Jakarta (ANTARA News) - Karena rakyat semakin pragmatis maka para wakil rakyat yang duduk di DPR atau DPRD juga semakin tidak aspiratif, kata pakar politik Prof Dr Bahtiar Effendi.
"Wajar jika wakil rakyat di DPR sekarang dikatakan semakin tidak peduli pada aspirasi rakyat, karena mereka sudah merasa membayar rakyat pada masa kampanye," katanya pada Seminar "Membaca Ulang Peran Sosial Politik Organisasi Keagamaan Islam di Era Reformasi" di kantor LIPI Jakarta, Kamis.
Menurut Dekan FISIP UI Universitas Islam Negeri (UIN) Syarif Hidayatullah Jakarta itu, di masa demokratisasi ketika pelaksanaan pemilu sudah menjadi hal yang terlalu sering dilaksanakan, maka rakyat semakin berpikir pragmatis.
"Rakyat semakin pragmatis, hanya mau datang ke kampanye yang ada uang, hanya mau memilih calon anggota legislatif yang memberi Rp20 ribu, politik uang jadi hal biasa," katanya.
Akibatnya, ketika sang calon anggota dewan itu terpilih menjadi anggota legislatif yang sah, dia menjadi tidak aspiratif, karena sudah merasa membayar rakyat pemilihnya dan tak lagi memiliki utang, katanya.

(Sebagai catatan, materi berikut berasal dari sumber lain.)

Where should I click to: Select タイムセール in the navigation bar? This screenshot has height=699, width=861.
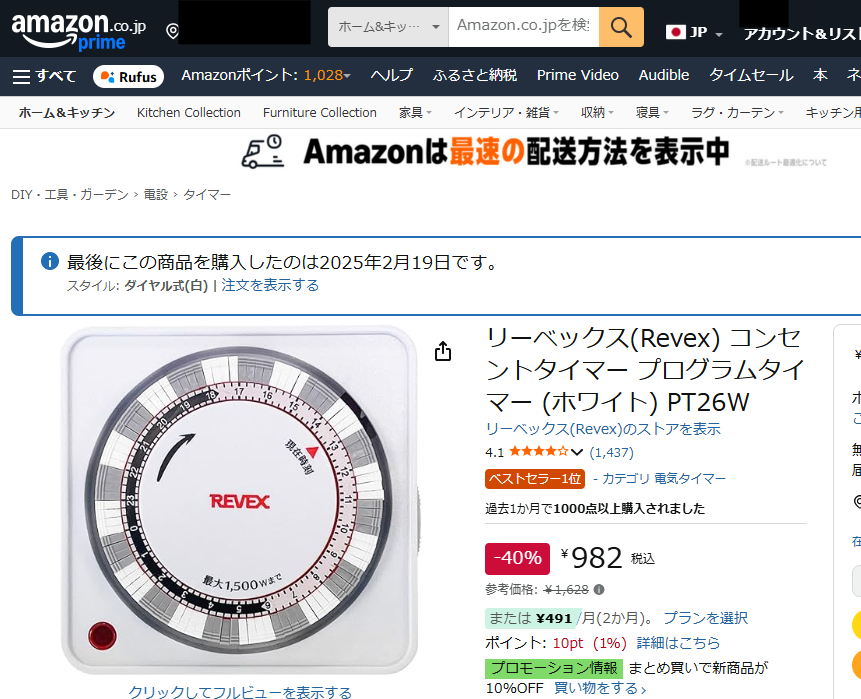pyautogui.click(x=751, y=75)
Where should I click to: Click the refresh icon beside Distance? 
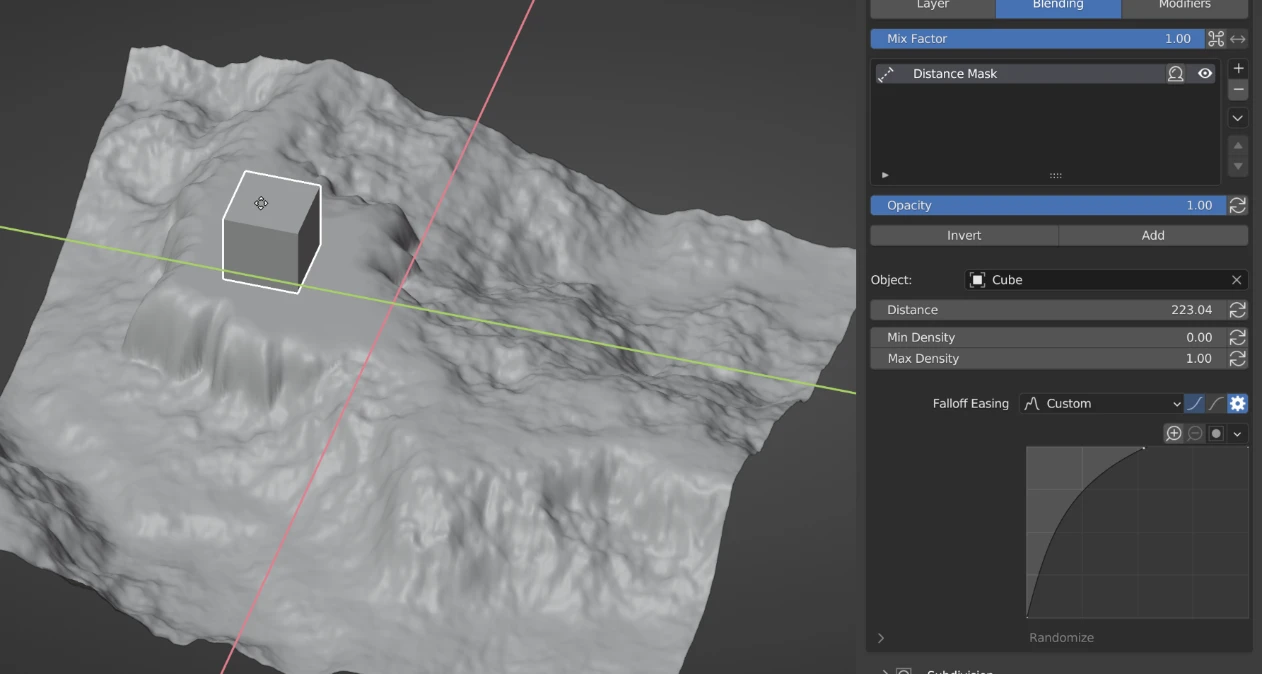[1238, 310]
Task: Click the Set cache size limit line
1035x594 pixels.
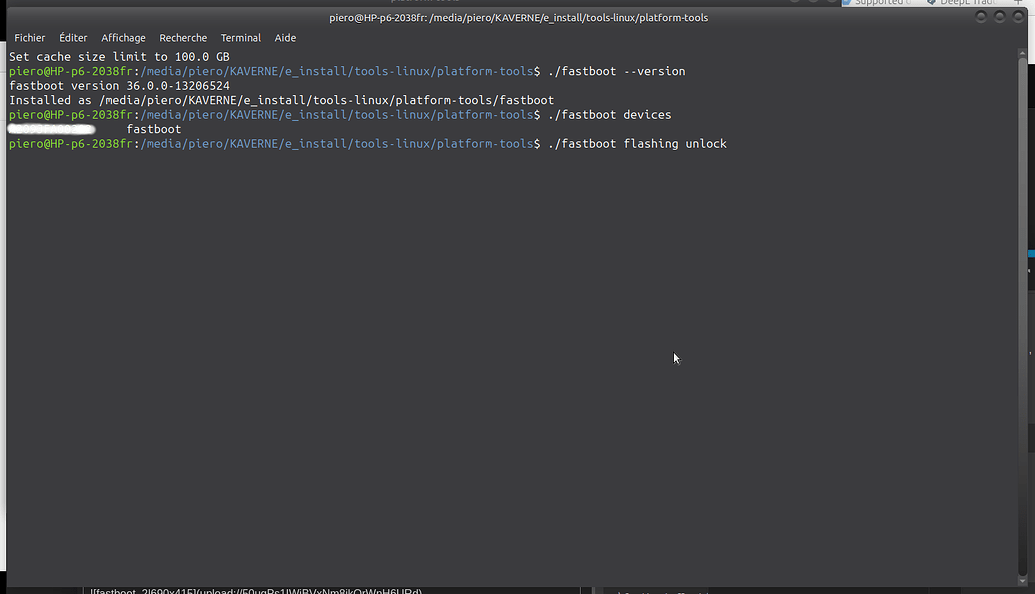Action: click(119, 57)
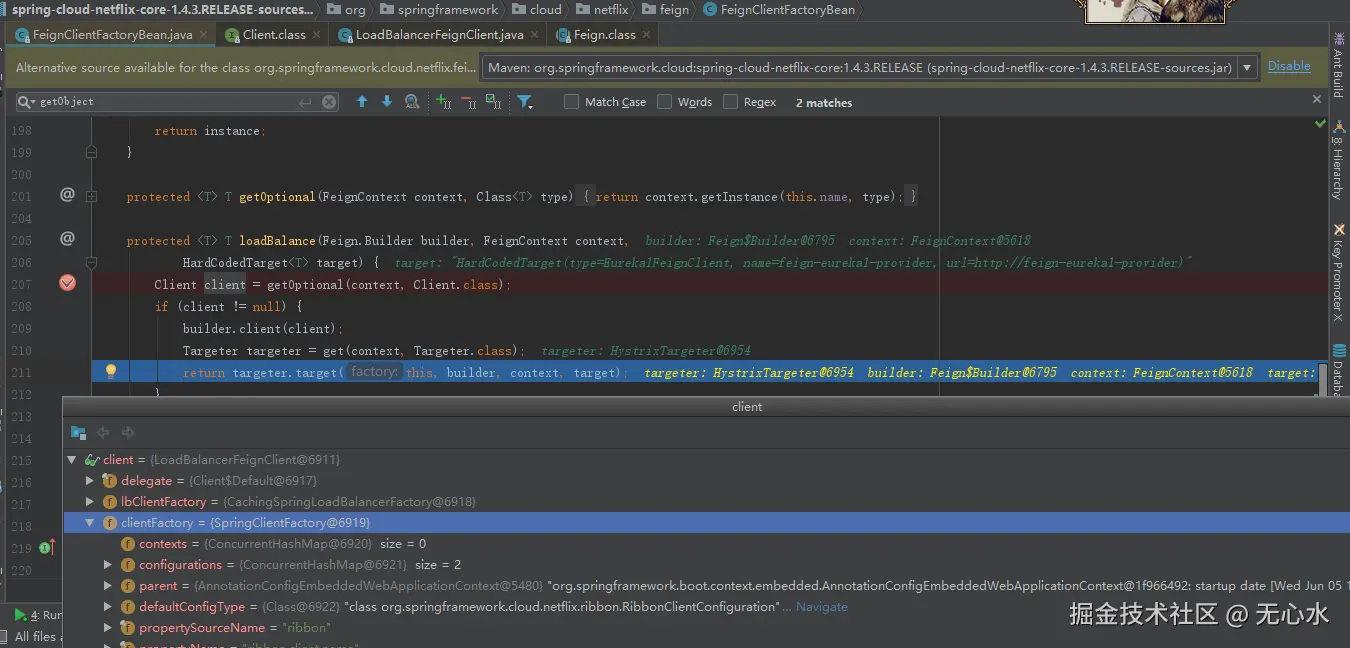Click the Disable link
The image size is (1350, 648).
tap(1289, 66)
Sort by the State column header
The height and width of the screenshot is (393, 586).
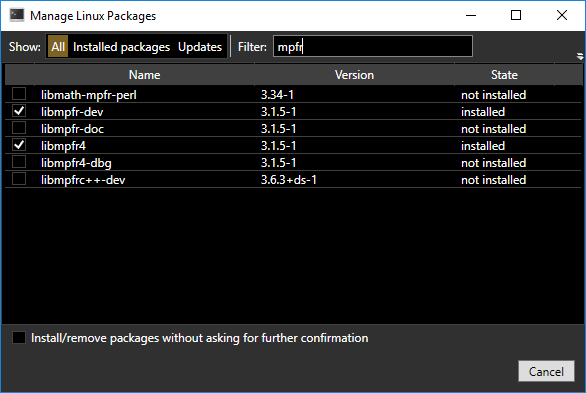(504, 75)
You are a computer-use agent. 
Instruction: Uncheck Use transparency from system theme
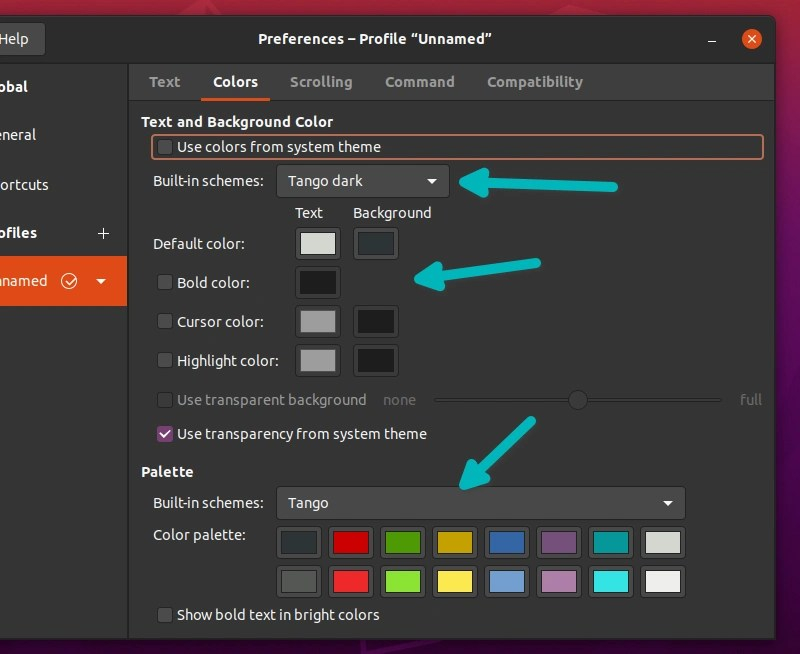pos(165,434)

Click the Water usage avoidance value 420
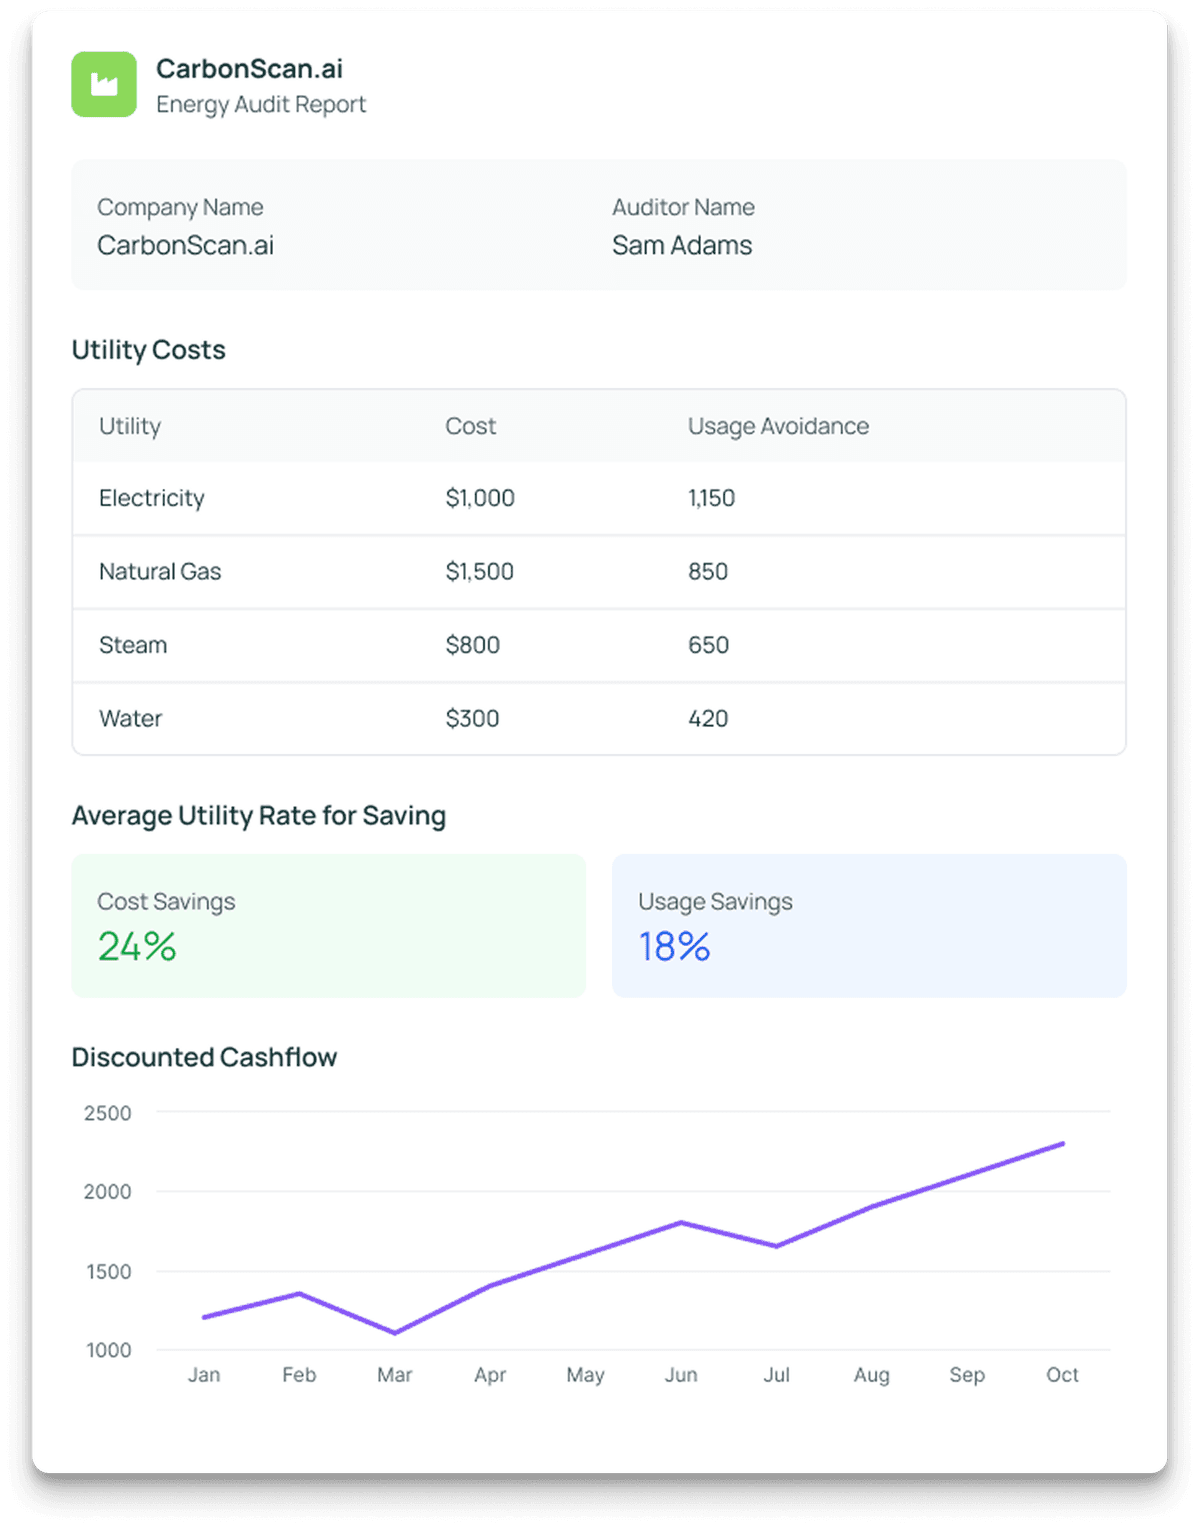[709, 718]
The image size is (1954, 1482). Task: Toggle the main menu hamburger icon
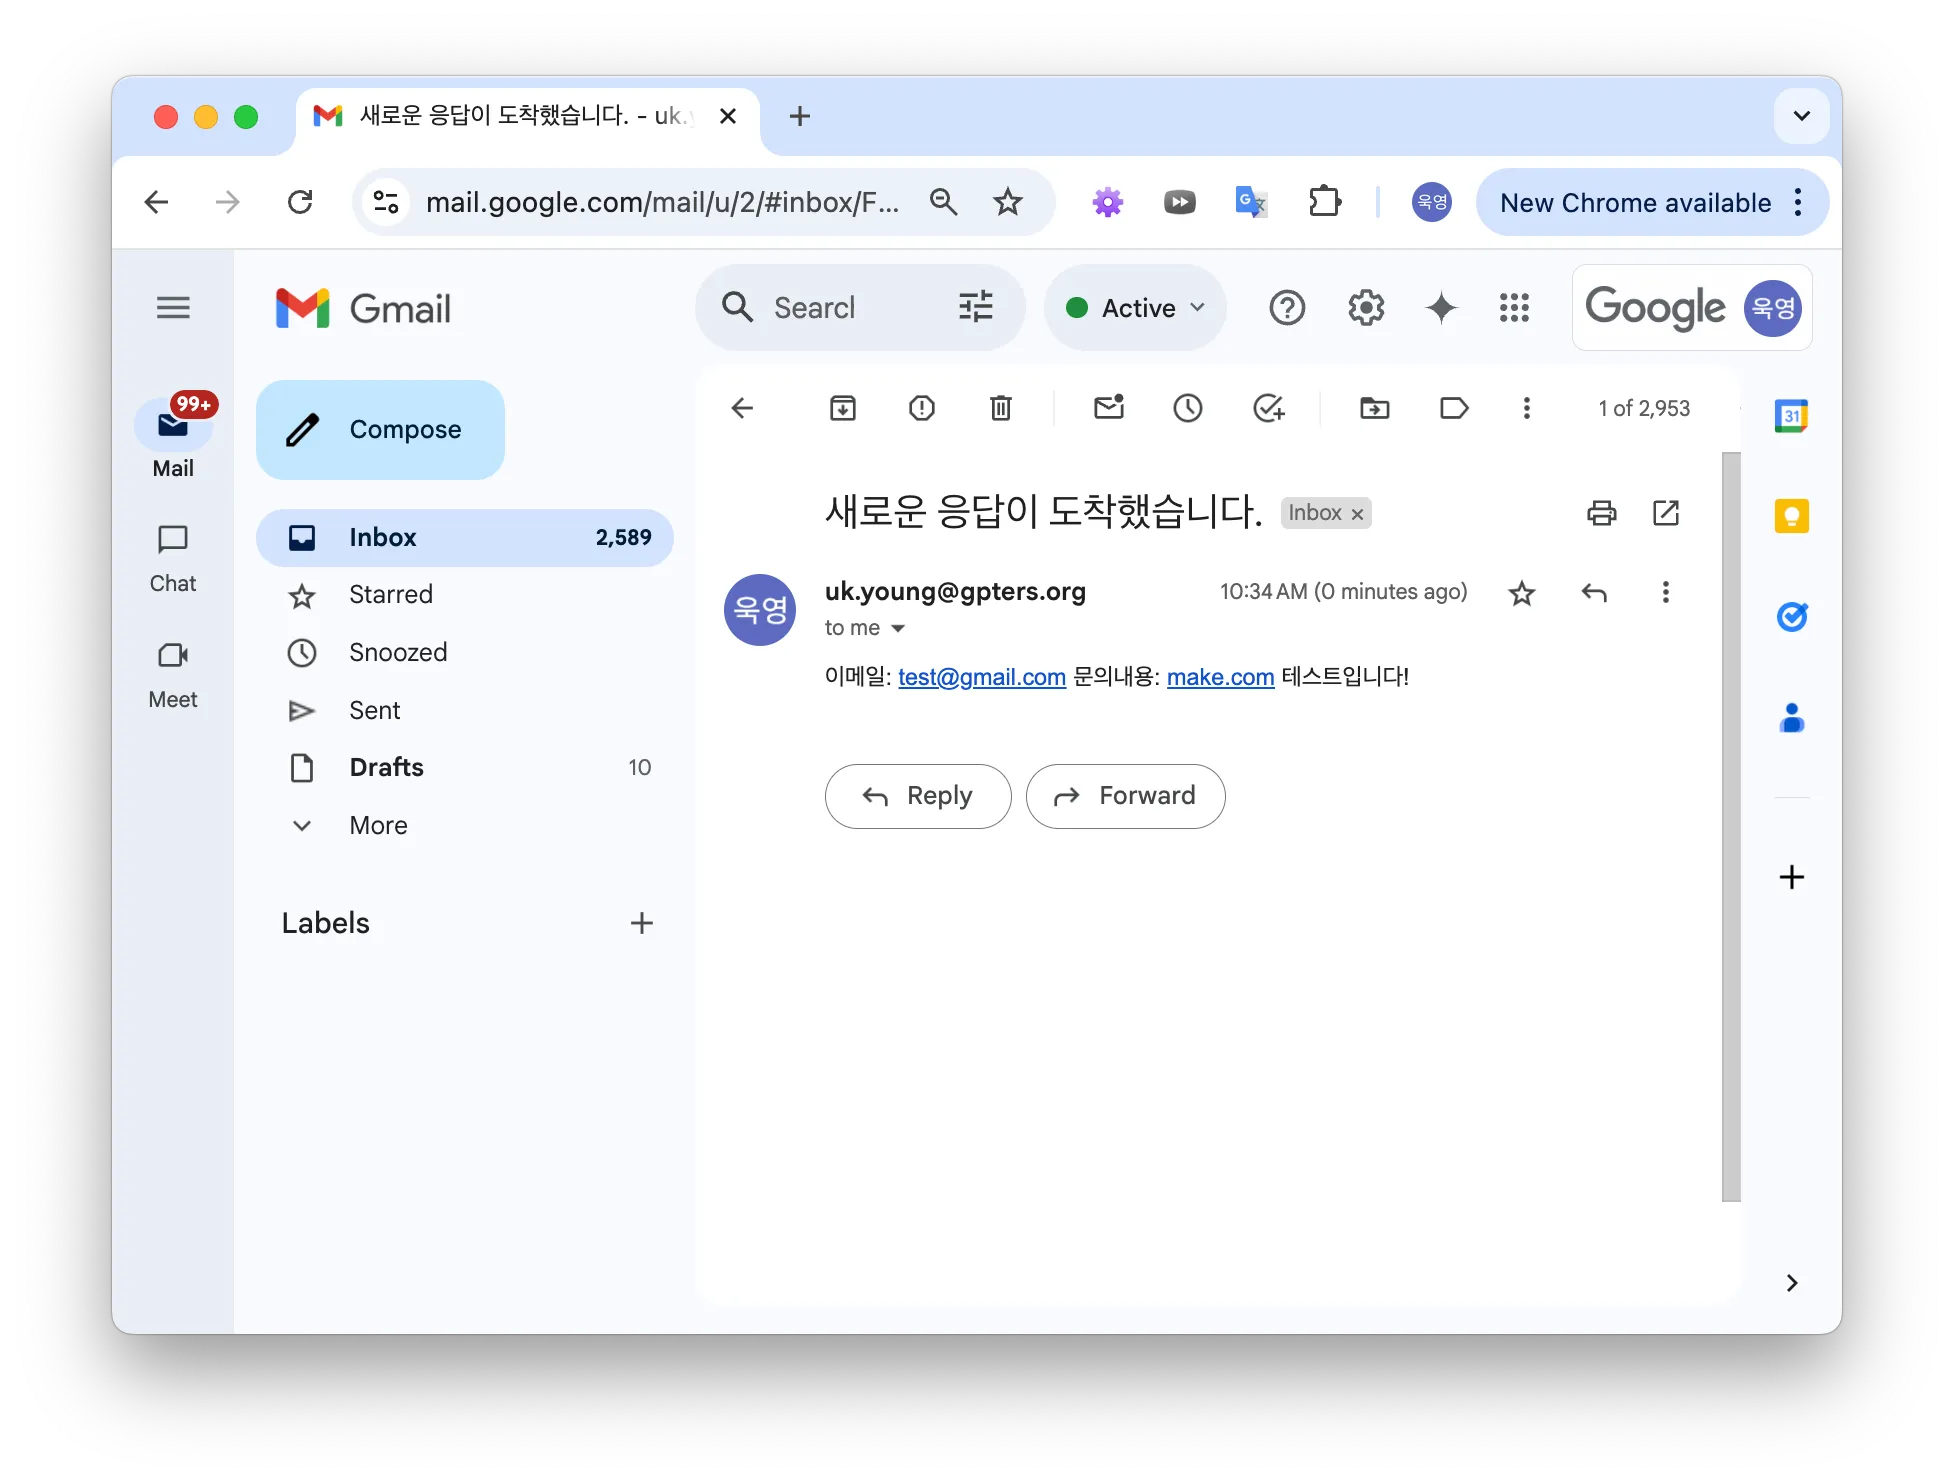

Bahtiar juga mengatakan, saat ini tokoh organisasi-organisasi kemasyarakatan dan keagamaan tidak lagi menjadi panutan dan perkataannya tidak lagi dipatuhi oleh massanya.
Dukungan ketua sebuah organisasi kemasyarakatan atau keagamaan kepada seorang calon presiden dalam kampanye pemilu tidak lagi berpengaruh pada peningkatan suara, katanya.
"Massa punya pilihan sendiri, kalau tidak karena uang, karena ada figur yang diminati, misalnya untuk tahun 2004 dan 2009, SBY (Susilo Bambang Yudhoyono -red)," katanya.
Pilihan rakyat juga bukan karena program-program yang dibawa partai pendukungnya, katanya.
Kemenangan Partai Demokrat, ujar dia, bukan berarti karena program-program Partai Demokrat bagus, tetapi karena partai-partai lain tidak punya figur yang bisa dijual.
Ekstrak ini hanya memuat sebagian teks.